Rating: Iliop DDD, Douglas Firs DDDDD, The Wee Rogue DDDD, Alistair Roberts DDDD, eagleowl DDDD
October 13, 2010
Strawberry Ocean Sea
Strawberry Ocean Sea are a alternative act in the mould of mountain-dwelling indie kids Woods or the euphoric Aussie band The Temper Trap. Formed from the remnants of a previous, similarly hotly tipped band called The Apple Scruffs, they’re from Glasgow (but are playing Wee Red Bar soon, so they get a mention), have recently been featured in The Sun’s Ones To Watch section (they scanned the article and uploaded it here), and were recently endorsed by Glasvegas frontman James Allan. Oh, and the band name was part-inspired by a dream, part-inspired by a Paul McCartney album – like all good things in life.
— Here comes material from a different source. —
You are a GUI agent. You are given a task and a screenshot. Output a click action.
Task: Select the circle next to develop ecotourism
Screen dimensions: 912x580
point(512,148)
The opening riff to Enough is Enough could be mistaken for a Pigeon Detectives intro, but it comfortably moves into territory occupied by more experimental groups – although lead singer Jonny Skinner’s vocals are very much in the style of Dougy Moudagi (Temper Trap) or a young Bono, they’ll also remind you of Beach House‘s Victoria Legrand – especially on the less guitar driven tracks like Do It. Although unsigned, their demos on their MySpace page are pretty decently recorded – and if anything, the rough-hewn, DIY sound quality brings out the banshee in Skinner’s voice – giving the band a certain waif-like quality that sets them apart from other guitar-indie bands on the circuit. For an unsigned band their sound is remarkably fully-formed – give ‘em a listen.